8. adjust the thermostats correctly

Most radiators have knobs for adjusting the heat. There are several markings on these so-called thermostats. Each corresponds to a certain room temperature.

Star: 5 degrees (for frost protection)

1: 12 degrees

2: 16 degrees

3: 20 degrees

4: 24 degrees

5: 28 degrees

However, these are only rough guidelines. How warm it really gets in the room depends, among other things, on where the radiator hangs and whether it is exposed or concealed (see tip 4). This is why the thermostat’s handpiece has symbols and not exact degrees.

Besides the usual mechanical radiator thermostats for manual operation, there are now programmable models. This often makes it possible to heat more cheaply. Especially in households where the daily routine is often the same. Professionals, for example, can set the thermostats so that less heating is required during their working hours. And before they leave home, the heating is turned up to the comfortable temperature. Several such settings are possible for each day.

Even more practical are so-called smart thermostats, which are controlled via the Internet. Users can remotely control the temperature and switch the heating on or off at any time via smartphone. Simply via smartphone or tablet app for the smart home. This makes networked thermostats more flexible than programmable models.

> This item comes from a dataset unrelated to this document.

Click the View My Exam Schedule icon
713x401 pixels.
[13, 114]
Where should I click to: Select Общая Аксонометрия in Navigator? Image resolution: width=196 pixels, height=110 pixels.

9. optimally set the room temperature

Favourable heating means not least finding the optimum temperature for each room. The following guide values are advisable:

  • Living room/study/children’s room: 20 to 22 degrees, thermostat setting between 3 and 4
  • Kitchen: 18 to 20 degrees, thermostat setting between 2 and 3
  • Bedroom: 16 to 18 degrees, thermostat setting between 2 and 3
  • Bathroom: 24 to 26 degrees, thermostat setting between 4 and 5

In rooms that you do not use permanently or temporarily, temperatures around 12 degrees are sufficient. You can check with a thermometer whether the desired values are reached. If it shows too much or too little, readjust the thermostat accordingly.

And another tip on how to save heating costs: If you find it too cool in a room, simply dress warmer before turning up the heating. Because on average, one degree less saves about six percent on heating costs.